Showing the port to user yes/no, and coping with server attack?

Is there any risk involved in showing to user what port is being used
for game traffic? I’d like to just pass the port number as a parameter, which would
expose it to anybody who looked at the page source.
I assume somebody who wanted to crash a system would be able to find it out the port
pretty quickly anyway, and then spam the server to hell…
Any ways to control that possibility?

I’m building a simple system which would let in x amount of players, and put the
rest in a holding pattern or queue, and only allowing them to check the line every 1 minute
while the room is full.

Assume the server does crash for whatever reason, guess I would have to write another program that would check if the server
is running and reboot it? Or is this all overkill in the prevention zone…

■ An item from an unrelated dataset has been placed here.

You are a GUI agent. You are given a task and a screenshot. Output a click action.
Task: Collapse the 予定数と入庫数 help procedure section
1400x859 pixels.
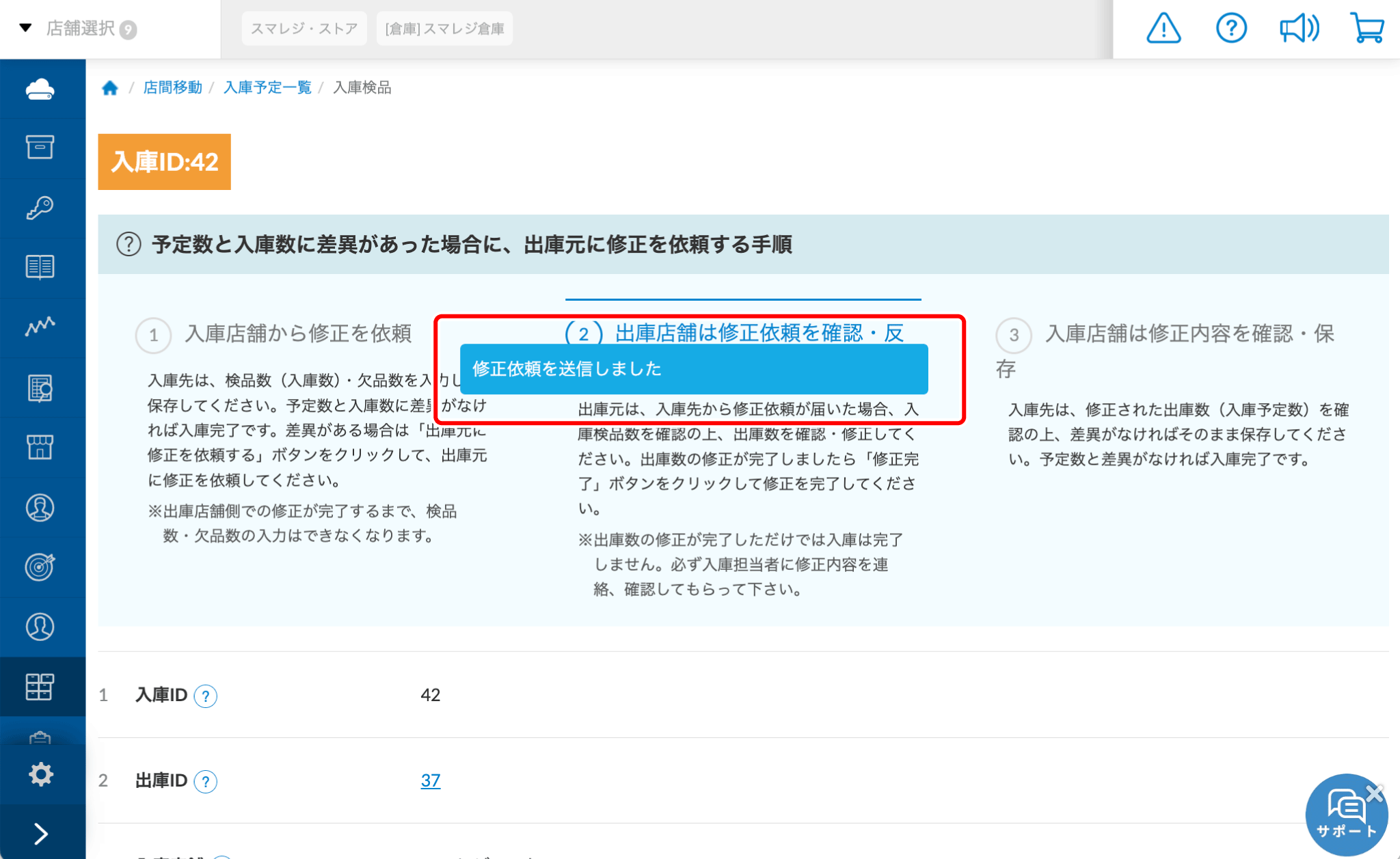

Anyone connected could find out the servers IP and port number by doing “netstat -n” in a windows command prompt, I’m sure there is similar for other OS’s. Writing a separate program that starts the server thread, and also restarts it if it ever dies, should be fairly easy.

It sounds like your main concern is people who would crash the server to to jump the queue, if so maybe you could store the in game and waiting lists in some kind of persistent storage on the server like a file or database.

Coping with professional quality spam-flood attacks is a difficult subject, but to a first order approximation, it’s only a problem in an alternate universe where you are already incredibly popular and well known.

At the amateur “pissed off user” or “broken client” level, all your server has to do is refuse unwanted connections based on simple criteria such as the number of connections from one IP.